4.2 minute read
March 01, 2023
Victorville is poised to make history as the first city in California to implement a Community Revitalization and Investment Authority (CRIA).
Established in 2015 with the passing of AB 2, CRIAs help cities fund the revitalization of distressed areas without tax increases. They instead rely on a sustainable cycle that draws on taxes from rising property values within the designated revitalization zone.
Cities can use this property tax increment revenue to fund activities such as:
- Infrastructure improvements
- Low- and moderate-income housing development
- Real property acquisition
- Loans or grants to owners and tenants to rehabilitate buildings
- Business assistance
CRIAs can also issue bonds as well as borrow or receive grants from the state and federal government.
New Life for Old Town
Set amidst California’s “High Desert” region in southwestern San Bernardino County, Victorville has grown significantly in recent years.

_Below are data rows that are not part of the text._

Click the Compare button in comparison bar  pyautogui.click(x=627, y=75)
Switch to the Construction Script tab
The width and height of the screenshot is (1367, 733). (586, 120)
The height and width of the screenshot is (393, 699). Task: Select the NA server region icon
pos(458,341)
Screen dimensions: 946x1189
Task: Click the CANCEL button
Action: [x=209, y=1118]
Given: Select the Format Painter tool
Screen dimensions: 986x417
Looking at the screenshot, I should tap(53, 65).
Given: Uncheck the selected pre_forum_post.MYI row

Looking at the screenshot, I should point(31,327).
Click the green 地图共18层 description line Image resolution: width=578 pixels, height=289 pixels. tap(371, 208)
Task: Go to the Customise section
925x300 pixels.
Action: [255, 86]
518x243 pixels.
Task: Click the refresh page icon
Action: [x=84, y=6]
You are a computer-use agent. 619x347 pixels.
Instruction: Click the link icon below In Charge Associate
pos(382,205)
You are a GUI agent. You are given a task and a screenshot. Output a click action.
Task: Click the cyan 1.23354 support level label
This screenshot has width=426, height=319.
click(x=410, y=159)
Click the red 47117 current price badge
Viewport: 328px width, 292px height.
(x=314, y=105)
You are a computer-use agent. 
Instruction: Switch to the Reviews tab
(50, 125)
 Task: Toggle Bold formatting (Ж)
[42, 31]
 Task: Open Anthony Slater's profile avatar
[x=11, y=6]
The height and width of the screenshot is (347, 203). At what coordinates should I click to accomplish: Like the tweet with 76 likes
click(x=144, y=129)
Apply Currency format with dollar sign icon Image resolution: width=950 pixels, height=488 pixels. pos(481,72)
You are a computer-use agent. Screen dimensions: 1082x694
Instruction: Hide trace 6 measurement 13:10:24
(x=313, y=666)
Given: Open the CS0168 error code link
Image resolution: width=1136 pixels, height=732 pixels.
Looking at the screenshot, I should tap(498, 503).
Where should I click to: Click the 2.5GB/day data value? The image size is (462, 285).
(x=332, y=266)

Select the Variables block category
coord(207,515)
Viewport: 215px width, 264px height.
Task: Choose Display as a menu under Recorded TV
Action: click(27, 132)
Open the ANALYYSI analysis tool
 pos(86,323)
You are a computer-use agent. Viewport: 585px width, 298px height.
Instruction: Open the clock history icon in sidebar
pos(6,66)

Its population, now over 127,000, roughly doubled between 2000 and 2020.
That said, not all areas in and around Victorville have prospered. The Old Town neighborhood—a focus of the City’s CRIA—is considered a disadvantaged community. Moreover, housing affordability continues to decline in California, calling for increased efforts to support housing development.
In response to the need for revitalization and the promotion of affordable housing development, the City of Victorville has taken steps to expand the project area of the Old Town CRIA. The Old Town neighborhood, which is currently designated as a disadvantaged community, has been a focal point for the City's CRIA efforts. However, recognizing the importance of incorporating additional sites for housing development, the City decided to modify the boundaries of the project area.
The newly modified project area now includes not only the Old Town neighborhood but also the sites identified in the certified 6th cycle housing element. This expansion was made possible by the enactment of Senate Bill 780, which grants local jurisdictions the flexibility to include suitable housing development sites in their CRIA areas. The certified housing element sites, as well as parcels zoned for transit priority projects, are now incorporated into the CRIA area.
The Old Town portion of the CRIA Project Area comprises about 400 acres in the eastern portion of Victorville. It’s home to several cultural sites, as well as an Amtrak station. Historic Route 66, once the leading highway from Chicago to Los Angeles, runs through Old Town.
At the City’s request, Harris analyzed the eligibility of Old Town to become a CRIA. Eligibility requirements for CRIAs include:
- Annual median household income below 80% of the statewide, countywide, and citywide levels
- Unemployment at least 3 percent points higher than statewide median
- Rates of violent crime at least 5% higher than statewide median
- More than 80% of land comprised of deteriorated commercial and residential structures
Harris has provided housing and community development services to Victorville since 2019. We prepared and updated the City’s Housing, Land Use, Safety, and Environmental Justice Elements. We solicited and coordinated developers, prepared annual housing reports, prepared various financial reports, conducted residual analysis for affordable housing projects, and created an asset management database.
For our CRIA analysis, we factored in information from federal, state, and county governments. We also conducted visual inspections of the area, which revealed deteriorated and inadequate infrastructure such as foundations, walls, ceilings, roofs, chimneys, and more.
A Path Forward
Based on our assessment, the Victorville City Council authorized the formation of a CRIA for Old Town Victorville in August 2021. Per state law, it established a CRIA Board comprised of three City Council members and two community figures.
In June 2022, the City Council waived development impact fees for all development in the CRIA Project Area. The City is now seeking public input on the Old Town CRIA Plan, which includes:
- Descriptions of deteriorated infrastructure and programs for repair
- Affordable housing programs with 5-year estimates of deposits, assisted units, and other factors
- A program to remove hazardous substances
- A program to fund economic revitalization
- A 5-year projected receipt of revenue and projected expenses
As of February 2023, the CRIA Board voted to include the sites in their certified 6th Cycle Housing Element. Since expanding the CRIA Project Area, Victorville has seen significant increases in revenue and allocations to the investment area.
The Plan spells out intentions to transform Old Town into a pedestrian-friendly focal point for the region – one that brings in new housing opportunities, businesses, and jobs.
While Victorville would be the first California city to establish a CRIA, it shouldn’t be the last. Victorville and Old Town can serve as a model for other cities and communities seeking options for revitalization that do not involve raising taxes.